Décidément, Michel Onfray et Nietzsche, c'est la grosse histoire d'amour intellectuelle ! Non content d'en brasser la vie et la pensée dans ces ouvrages de philosophie, il collabore ici avec le jeune dessinateur Maximilien Le Roy pour nous en offrir une biographie graphique.
J'avoue avoir été très intriguée par cette BD tant le projet me semblait délicat ! Mettre La pensée d'un philosophe en dessin sans verser dans l'anecdotique de quelques évènements de sa vie n'était pas un pari gagné d'avance.

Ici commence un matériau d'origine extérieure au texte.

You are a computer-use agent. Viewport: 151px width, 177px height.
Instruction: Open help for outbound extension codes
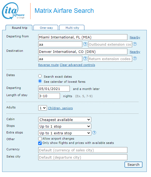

Et bien, force est de constater que j'ai été agréablement surprise! Les instants de vie relatés font sens dans la progression de pensée du philosophe et ne sont pas délayer arbitrairement. Les parties d'expositions théoriques sont mis en scène la plupart du temps sous forme de dialogues, ce qui rend l'ensemble interactif et des plus digestes. Onfray est parvenu à vulgariser suffisamment la chose pour nous la rendre aisément compréhensible (non parce que, sinon, Nietzsche, c'est un peu du japonais pour moi malgré mes efforts) sans pour autant trop simplifier le propos. Il passe notamment un certain temps à nous expliquer l'influence de Schopenhaeur sur sa pensée ainsi qu'à démêler l'idée fausse selon laquelle Nietzsche serait antisémite.

Dans la rubrique graphique (puisque nous parlons tout de même de BD, diantre), Le Roy est un dessinateur en herbe d'un sacré talent ! Des dessins léchés, vifs, surprenants, parfois sombres et surtout parfaitement maitrisés. J'ai vraiment adoré ! A suivre assurément.